» **Records**:
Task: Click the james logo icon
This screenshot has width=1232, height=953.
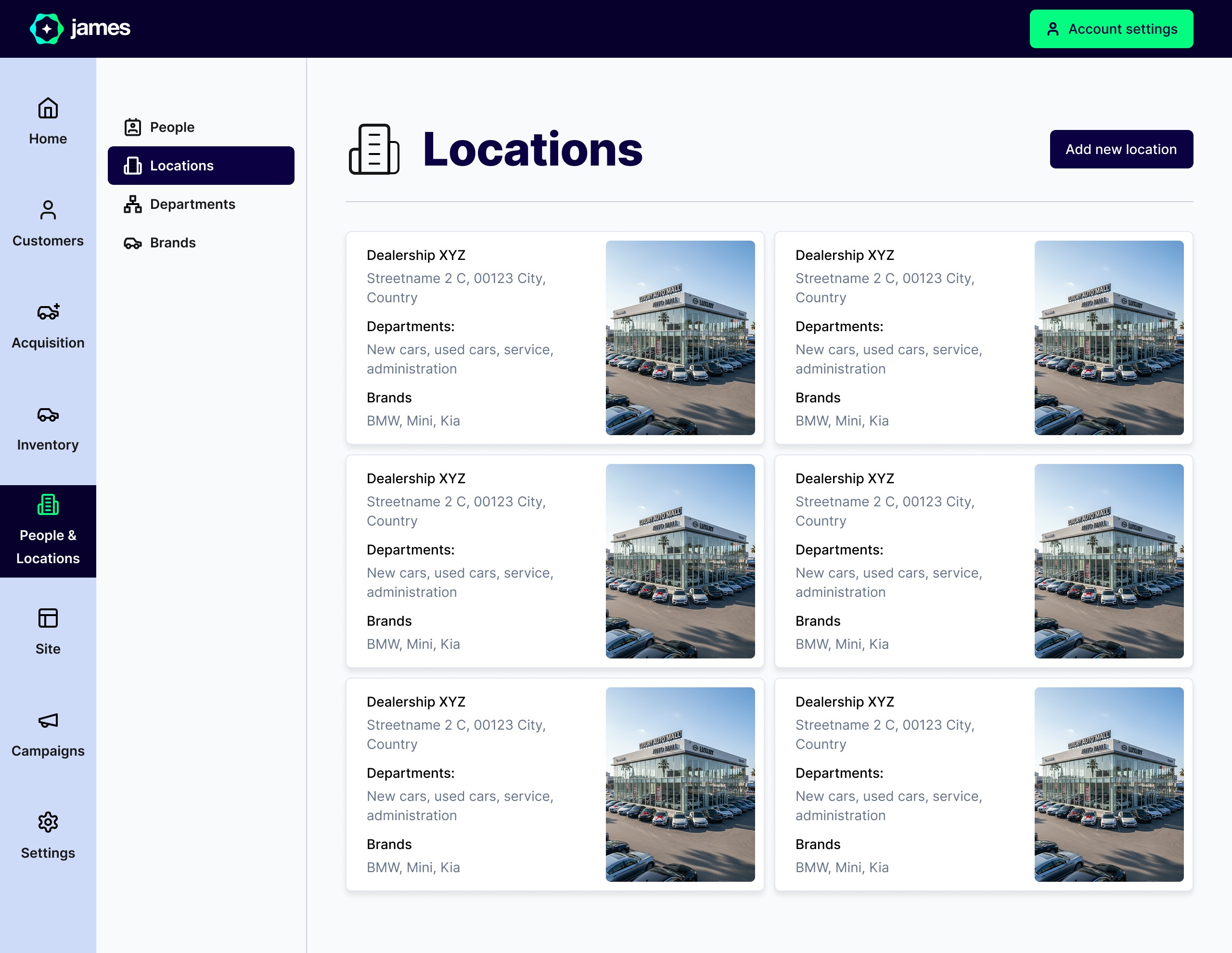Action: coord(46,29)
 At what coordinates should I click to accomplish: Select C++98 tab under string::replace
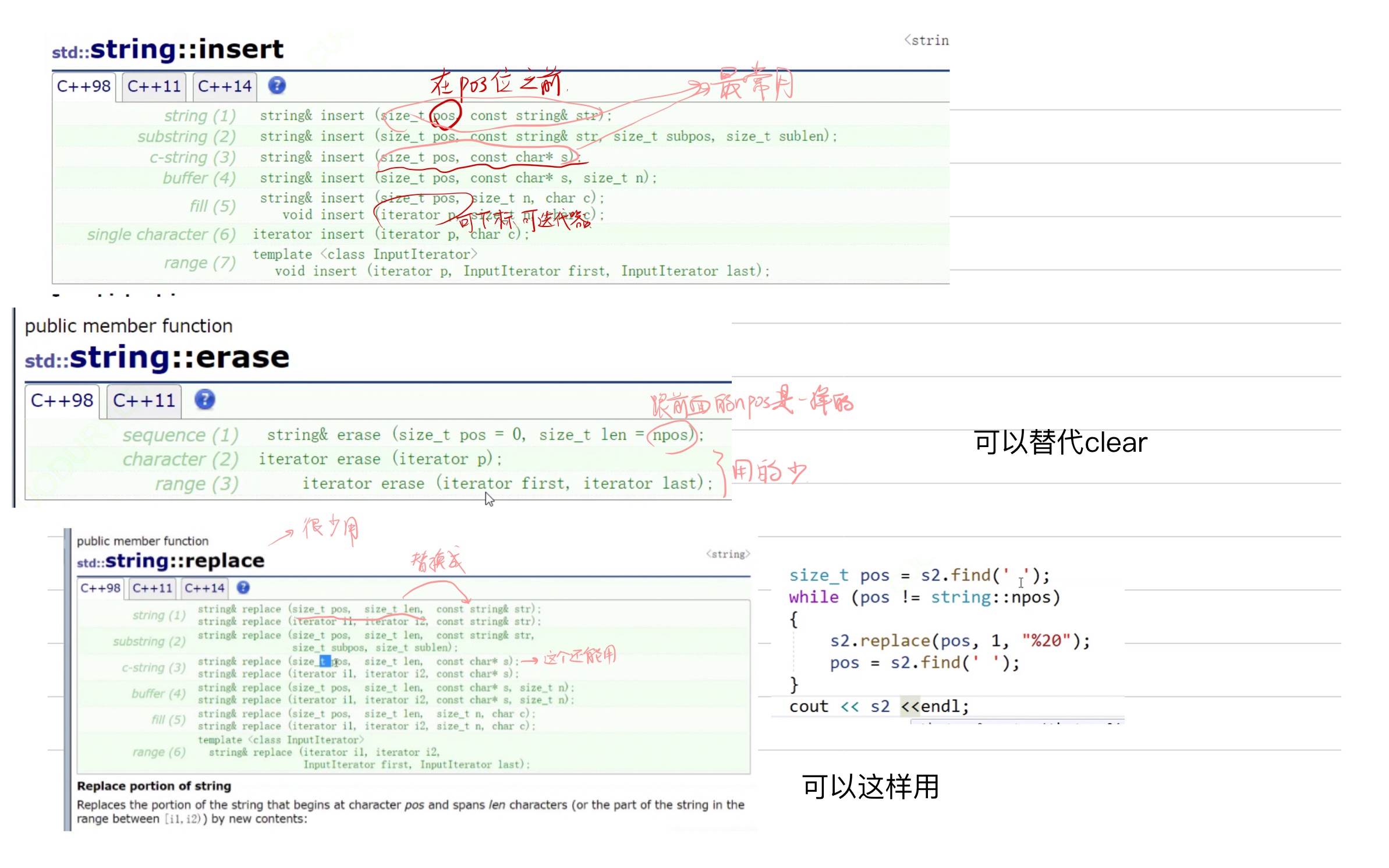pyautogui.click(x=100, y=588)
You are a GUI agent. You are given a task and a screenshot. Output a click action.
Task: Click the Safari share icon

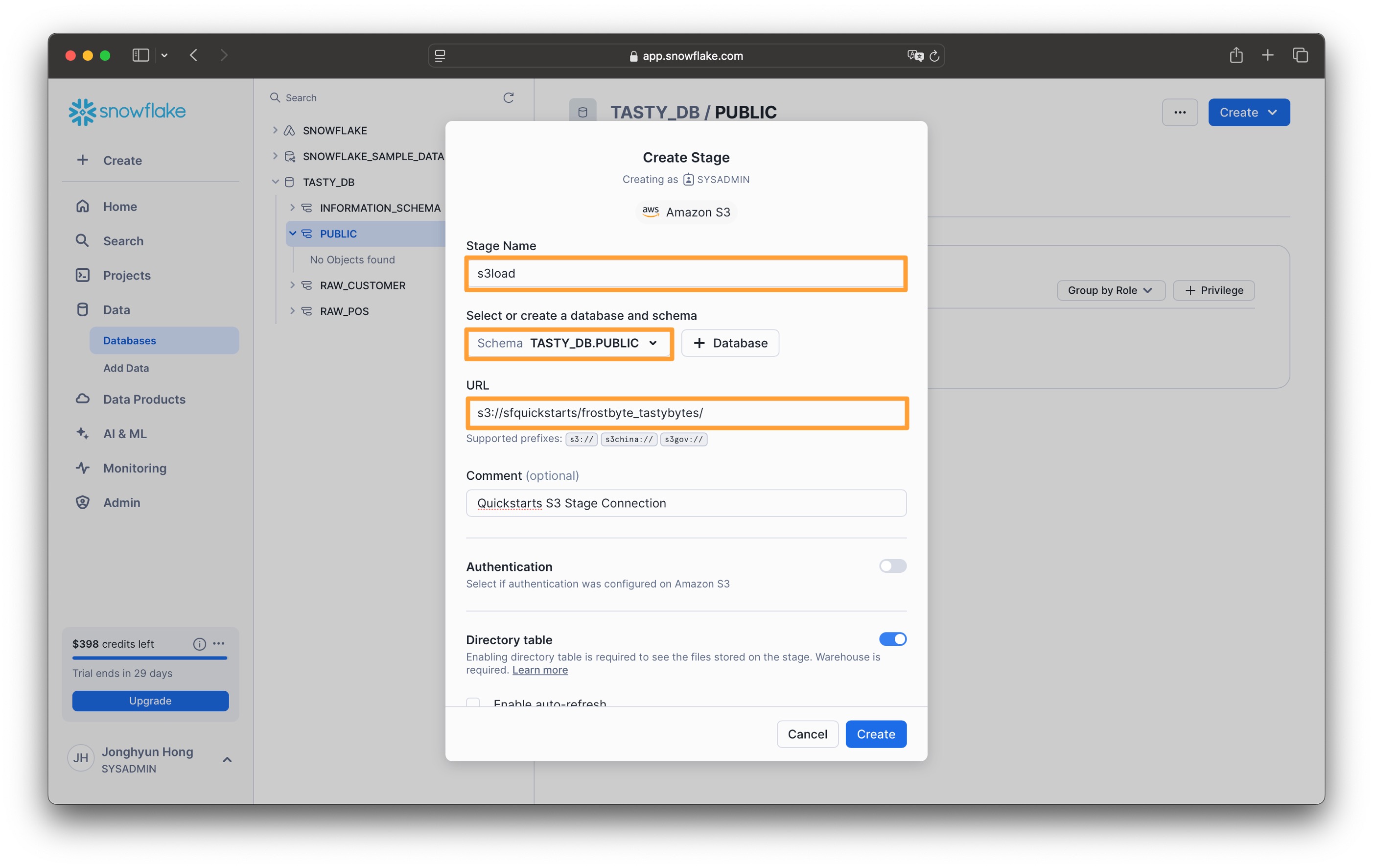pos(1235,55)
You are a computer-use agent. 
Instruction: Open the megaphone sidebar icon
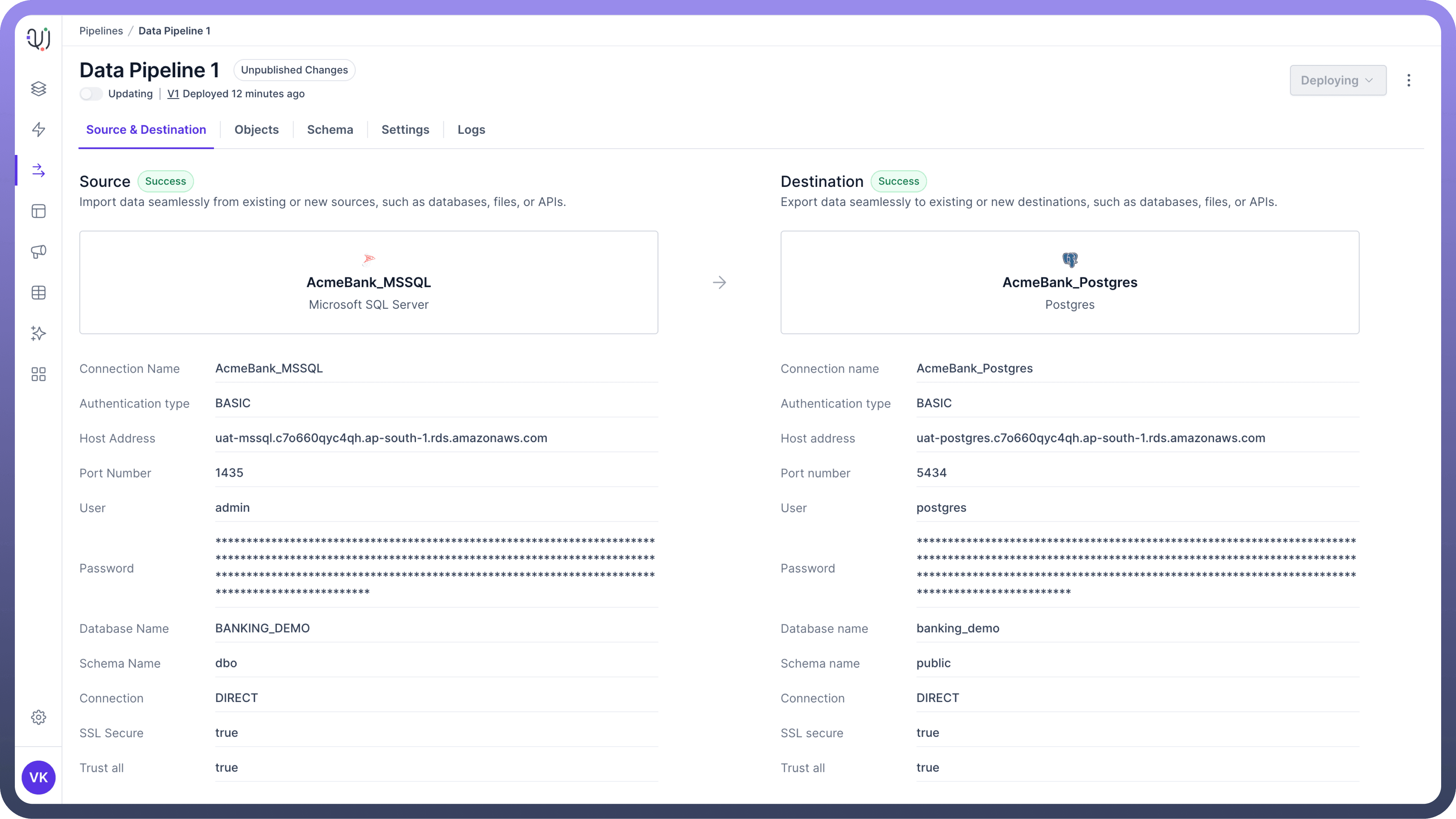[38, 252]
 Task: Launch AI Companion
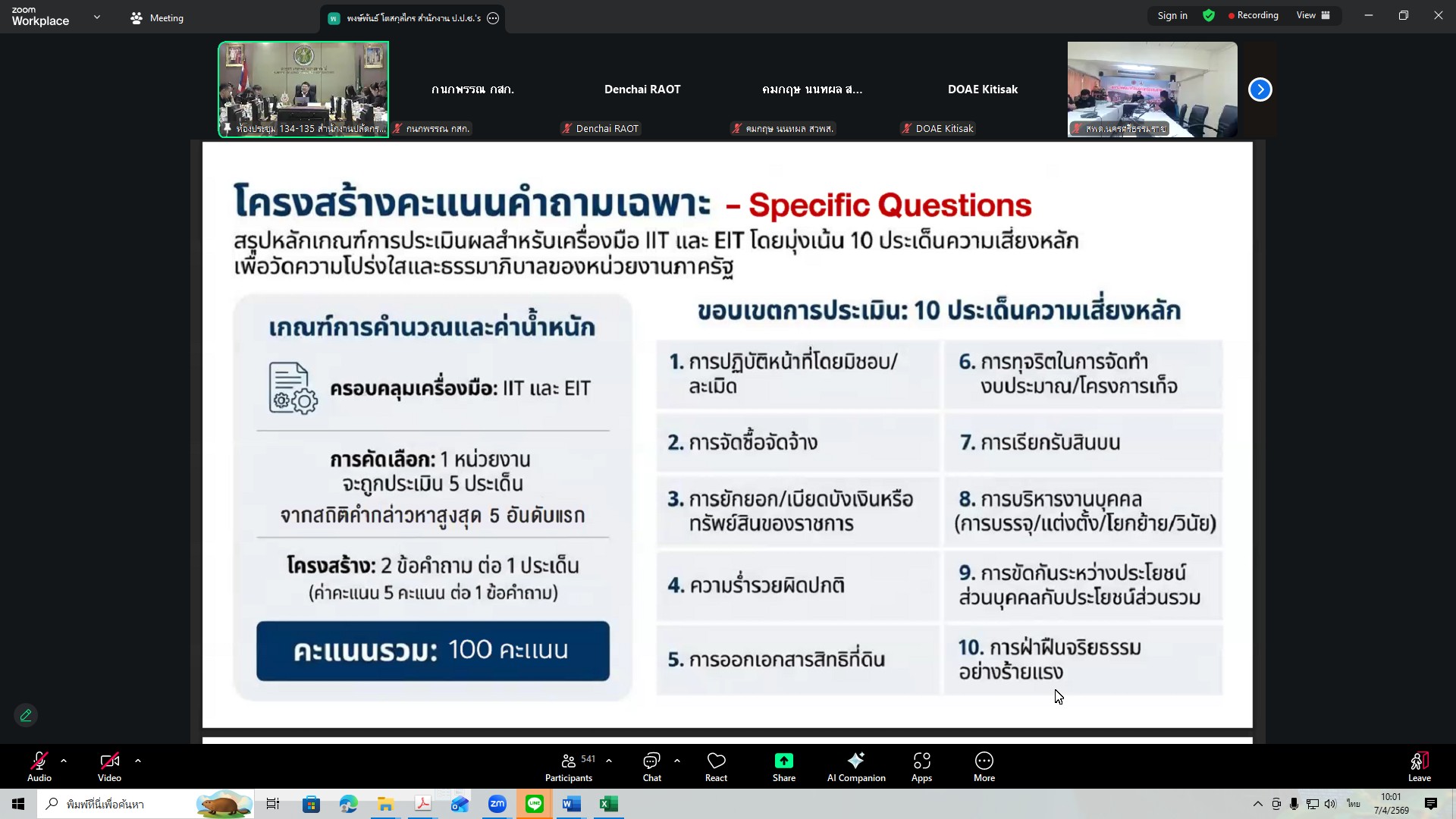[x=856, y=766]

» **Assignment**: Print exactly the lines from the line with "You are a GUI" through the end of the data, both ends included, and print no pictures.

» **Response to the task**:
You are a GUI agent. You are given a task and a screenshot. Output a click action.
Task: Click the Safari share icon

pos(1235,55)
You are a computer-use agent. 
Instruction: Open the megaphone sidebar icon
[38, 252]
 Task: Launch AI Companion
[x=856, y=766]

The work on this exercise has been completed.